(Material on locating words and elements)

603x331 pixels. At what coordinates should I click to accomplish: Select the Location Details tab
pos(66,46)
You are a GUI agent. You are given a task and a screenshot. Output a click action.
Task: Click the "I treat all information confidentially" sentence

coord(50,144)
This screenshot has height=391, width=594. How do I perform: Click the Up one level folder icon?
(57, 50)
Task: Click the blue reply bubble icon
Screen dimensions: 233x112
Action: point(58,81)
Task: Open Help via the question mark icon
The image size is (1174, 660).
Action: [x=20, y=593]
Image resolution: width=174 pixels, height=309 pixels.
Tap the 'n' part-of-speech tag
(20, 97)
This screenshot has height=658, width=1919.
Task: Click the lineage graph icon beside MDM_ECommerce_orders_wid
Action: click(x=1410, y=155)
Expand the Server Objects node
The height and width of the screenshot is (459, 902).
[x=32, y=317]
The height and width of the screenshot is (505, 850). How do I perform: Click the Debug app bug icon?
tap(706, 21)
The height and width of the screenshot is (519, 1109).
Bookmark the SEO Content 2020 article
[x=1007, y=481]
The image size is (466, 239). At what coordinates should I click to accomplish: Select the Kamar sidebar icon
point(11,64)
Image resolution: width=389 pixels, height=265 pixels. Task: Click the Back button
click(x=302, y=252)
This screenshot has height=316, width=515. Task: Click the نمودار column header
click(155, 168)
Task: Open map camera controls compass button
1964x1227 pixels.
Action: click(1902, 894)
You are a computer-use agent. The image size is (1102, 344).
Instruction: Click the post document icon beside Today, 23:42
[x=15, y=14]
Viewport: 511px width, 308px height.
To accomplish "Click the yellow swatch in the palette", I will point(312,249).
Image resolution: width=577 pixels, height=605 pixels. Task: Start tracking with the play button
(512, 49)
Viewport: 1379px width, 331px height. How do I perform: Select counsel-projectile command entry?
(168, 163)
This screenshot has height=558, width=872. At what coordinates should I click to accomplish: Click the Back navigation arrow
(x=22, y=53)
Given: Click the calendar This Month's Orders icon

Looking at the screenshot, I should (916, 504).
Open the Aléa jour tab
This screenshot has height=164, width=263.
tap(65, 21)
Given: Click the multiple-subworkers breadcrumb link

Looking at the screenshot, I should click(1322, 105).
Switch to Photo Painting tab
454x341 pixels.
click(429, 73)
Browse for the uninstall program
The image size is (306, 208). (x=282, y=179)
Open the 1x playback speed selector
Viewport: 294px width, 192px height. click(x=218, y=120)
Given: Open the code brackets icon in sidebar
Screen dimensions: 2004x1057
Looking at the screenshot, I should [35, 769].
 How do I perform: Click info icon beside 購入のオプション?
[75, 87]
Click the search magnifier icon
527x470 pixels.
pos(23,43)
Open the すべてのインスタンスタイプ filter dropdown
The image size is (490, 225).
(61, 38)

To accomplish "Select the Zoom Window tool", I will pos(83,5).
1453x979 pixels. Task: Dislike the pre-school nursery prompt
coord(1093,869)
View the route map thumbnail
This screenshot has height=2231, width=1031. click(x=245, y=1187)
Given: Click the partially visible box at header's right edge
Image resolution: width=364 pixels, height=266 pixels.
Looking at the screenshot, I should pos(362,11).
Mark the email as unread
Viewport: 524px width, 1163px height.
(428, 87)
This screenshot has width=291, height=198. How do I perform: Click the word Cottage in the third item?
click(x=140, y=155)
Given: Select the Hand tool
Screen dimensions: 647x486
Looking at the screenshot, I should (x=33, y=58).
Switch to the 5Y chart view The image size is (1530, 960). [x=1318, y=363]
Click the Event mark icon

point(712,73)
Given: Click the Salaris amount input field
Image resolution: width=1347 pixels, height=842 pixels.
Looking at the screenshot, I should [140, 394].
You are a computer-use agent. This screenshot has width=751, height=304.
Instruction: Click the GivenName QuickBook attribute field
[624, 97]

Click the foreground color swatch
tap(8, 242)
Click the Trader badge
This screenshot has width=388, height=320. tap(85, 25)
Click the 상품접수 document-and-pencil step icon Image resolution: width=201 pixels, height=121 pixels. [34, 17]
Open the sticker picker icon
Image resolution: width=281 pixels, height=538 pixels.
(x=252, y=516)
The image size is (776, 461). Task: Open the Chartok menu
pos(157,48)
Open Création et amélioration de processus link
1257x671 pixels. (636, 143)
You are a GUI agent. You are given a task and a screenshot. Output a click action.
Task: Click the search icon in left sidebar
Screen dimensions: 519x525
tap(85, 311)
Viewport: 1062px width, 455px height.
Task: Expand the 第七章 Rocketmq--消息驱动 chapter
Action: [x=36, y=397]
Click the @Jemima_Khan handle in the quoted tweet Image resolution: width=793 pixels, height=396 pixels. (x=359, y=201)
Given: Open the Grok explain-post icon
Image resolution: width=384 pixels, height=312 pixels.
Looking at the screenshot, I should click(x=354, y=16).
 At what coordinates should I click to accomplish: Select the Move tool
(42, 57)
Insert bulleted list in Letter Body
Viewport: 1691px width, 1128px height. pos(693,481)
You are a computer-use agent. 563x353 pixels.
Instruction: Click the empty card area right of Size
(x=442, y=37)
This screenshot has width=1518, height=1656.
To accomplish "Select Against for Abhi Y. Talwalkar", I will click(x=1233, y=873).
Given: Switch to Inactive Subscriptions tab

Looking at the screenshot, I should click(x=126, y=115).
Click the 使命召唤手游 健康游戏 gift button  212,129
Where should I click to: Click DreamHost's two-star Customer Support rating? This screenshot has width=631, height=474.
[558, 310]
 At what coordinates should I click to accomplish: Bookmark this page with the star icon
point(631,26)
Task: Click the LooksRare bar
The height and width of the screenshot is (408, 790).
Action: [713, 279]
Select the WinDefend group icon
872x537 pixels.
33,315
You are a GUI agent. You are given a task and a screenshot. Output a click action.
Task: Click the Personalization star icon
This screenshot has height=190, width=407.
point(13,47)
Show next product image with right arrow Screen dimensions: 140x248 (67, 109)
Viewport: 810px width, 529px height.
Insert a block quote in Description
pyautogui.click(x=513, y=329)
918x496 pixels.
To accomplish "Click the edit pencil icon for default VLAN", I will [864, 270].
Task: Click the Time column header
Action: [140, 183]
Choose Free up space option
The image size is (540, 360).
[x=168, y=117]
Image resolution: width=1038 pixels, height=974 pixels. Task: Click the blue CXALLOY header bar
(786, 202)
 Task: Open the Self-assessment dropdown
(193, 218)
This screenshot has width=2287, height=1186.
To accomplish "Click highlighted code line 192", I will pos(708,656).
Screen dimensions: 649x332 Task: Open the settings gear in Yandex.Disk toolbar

▶ Written instruction:
Reproduce every line of the material above, with no changes.

▶ Output for this task:
603x331 pixels. At what coordinates should I click to accomplish: Select the Location Details tab
pos(66,46)
You are a GUI agent. You are given a task and a screenshot. Output a click action.
Task: Click the "I treat all information confidentially" sentence

coord(50,144)
This screenshot has height=391, width=594. How do I perform: Click the Up one level folder icon?
(57, 50)
Task: Click the blue reply bubble icon
Screen dimensions: 233x112
Action: point(58,81)
Task: Open Help via the question mark icon
The image size is (1174, 660).
Action: [x=20, y=593]
Image resolution: width=174 pixels, height=309 pixels.
Tap the 'n' part-of-speech tag
(20, 97)
This screenshot has height=658, width=1919.
Task: Click the lineage graph icon beside MDM_ECommerce_orders_wid
Action: click(x=1410, y=155)
Expand the Server Objects node
The height and width of the screenshot is (459, 902).
[x=32, y=317]
The height and width of the screenshot is (505, 850). How do I perform: Click the Debug app bug icon?
tap(706, 21)
The height and width of the screenshot is (519, 1109).
Bookmark the SEO Content 2020 article
[x=1007, y=481]
The image size is (466, 239). At what coordinates should I click to accomplish: Select the Kamar sidebar icon
point(11,64)
Image resolution: width=389 pixels, height=265 pixels. Task: Click the Back button
click(x=302, y=252)
This screenshot has height=316, width=515. Task: Click the نمودار column header
click(155, 168)
Task: Open map camera controls compass button
1964x1227 pixels.
Action: click(1902, 894)
You are a computer-use agent. The image size is (1102, 344).
Instruction: Click the post document icon beside Today, 23:42
[x=15, y=14]
Viewport: 511px width, 308px height.
To accomplish "Click the yellow swatch in the palette", I will point(312,249).
Image resolution: width=577 pixels, height=605 pixels. Task: Start tracking with the play button
(512, 49)
Viewport: 1379px width, 331px height. How do I perform: Select counsel-projectile command entry?
(168, 163)
This screenshot has height=558, width=872. At what coordinates should I click to accomplish: Click the Back navigation arrow
(x=22, y=53)
Given: Click the calendar This Month's Orders icon

Looking at the screenshot, I should (916, 504).
Open the Aléa jour tab
This screenshot has height=164, width=263.
tap(65, 21)
Given: Click the multiple-subworkers breadcrumb link

Looking at the screenshot, I should click(1322, 105).
Switch to Photo Painting tab
454x341 pixels.
click(429, 73)
Browse for the uninstall program
The image size is (306, 208). (x=282, y=179)
Open the 1x playback speed selector
Viewport: 294px width, 192px height. click(x=218, y=120)
Given: Open the code brackets icon in sidebar
Screen dimensions: 2004x1057
Looking at the screenshot, I should [35, 769].
 How do I perform: Click info icon beside 購入のオプション?
[75, 87]
Click the search magnifier icon
527x470 pixels.
pos(23,43)
Open the すべてのインスタンスタイプ filter dropdown
The image size is (490, 225).
(61, 38)

To accomplish "Select the Zoom Window tool", I will pos(83,5).
1453x979 pixels. Task: Dislike the pre-school nursery prompt
coord(1093,869)
View the route map thumbnail
This screenshot has height=2231, width=1031. click(x=245, y=1187)
Given: Click the partially visible box at header's right edge
Image resolution: width=364 pixels, height=266 pixels.
Looking at the screenshot, I should pos(362,11).
Mark the email as unread
Viewport: 524px width, 1163px height.
(428, 87)
This screenshot has width=291, height=198. How do I perform: Click the word Cottage in the third item?
click(x=140, y=155)
Given: Select the Hand tool
Screen dimensions: 647x486
Looking at the screenshot, I should (x=33, y=58).
Switch to the 5Y chart view The image size is (1530, 960). [x=1318, y=363]
Click the Event mark icon

point(712,73)
Given: Click the Salaris amount input field
Image resolution: width=1347 pixels, height=842 pixels.
Looking at the screenshot, I should [140, 394].
You are a computer-use agent. This screenshot has width=751, height=304.
Instruction: Click the GivenName QuickBook attribute field
[624, 97]

Click the foreground color swatch
tap(8, 242)
Click the Trader badge
This screenshot has width=388, height=320. tap(85, 25)
Click the 상품접수 document-and-pencil step icon Image resolution: width=201 pixels, height=121 pixels. [34, 17]
Open the sticker picker icon
Image resolution: width=281 pixels, height=538 pixels.
(x=252, y=516)
The image size is (776, 461). Task: Open the Chartok menu
pos(157,48)
Open Création et amélioration de processus link
1257x671 pixels. (636, 143)
You are a GUI agent. You are given a task and a screenshot. Output a click action.
Task: Click the search icon in left sidebar
Screen dimensions: 519x525
tap(85, 311)
Viewport: 1062px width, 455px height.
Task: Expand the 第七章 Rocketmq--消息驱动 chapter
Action: [x=36, y=397]
Click the @Jemima_Khan handle in the quoted tweet Image resolution: width=793 pixels, height=396 pixels. (x=359, y=201)
Given: Open the Grok explain-post icon
Image resolution: width=384 pixels, height=312 pixels.
Looking at the screenshot, I should click(x=354, y=16).
 At what coordinates should I click to accomplish: Select the Move tool
(42, 57)
Insert bulleted list in Letter Body
Viewport: 1691px width, 1128px height. pos(693,481)
You are a computer-use agent. 563x353 pixels.
Instruction: Click the empty card area right of Size
(x=442, y=37)
This screenshot has width=1518, height=1656.
To accomplish "Select Against for Abhi Y. Talwalkar", I will click(x=1233, y=873).
Given: Switch to Inactive Subscriptions tab

Looking at the screenshot, I should click(x=126, y=115).
Click the 使命召唤手游 健康游戏 gift button  212,129
Where should I click to: Click DreamHost's two-star Customer Support rating? This screenshot has width=631, height=474.
[558, 310]
 At what coordinates should I click to accomplish: Bookmark this page with the star icon
point(631,26)
Task: Click the LooksRare bar
The height and width of the screenshot is (408, 790).
Action: [713, 279]
Select the WinDefend group icon
872x537 pixels.
33,315
You are a GUI agent. You are given a task and a screenshot. Output a click action.
Task: Click the Personalization star icon
This screenshot has height=190, width=407.
point(13,47)
Show next product image with right arrow Screen dimensions: 140x248 (67, 109)
Viewport: 810px width, 529px height.
Insert a block quote in Description
pyautogui.click(x=513, y=329)
918x496 pixels.
To accomplish "Click the edit pencil icon for default VLAN", I will [864, 270].
Task: Click the Time column header
Action: [140, 183]
Choose Free up space option
The image size is (540, 360).
[x=168, y=117]
Image resolution: width=1038 pixels, height=974 pixels. Task: Click the blue CXALLOY header bar
(786, 202)
 Task: Open the Self-assessment dropdown
(193, 218)
This screenshot has width=2287, height=1186.
To accomplish "Click highlighted code line 192", I will pos(708,656).
Screen dimensions: 649x332 Task: Open the settings gear in Yandex.Disk toolbar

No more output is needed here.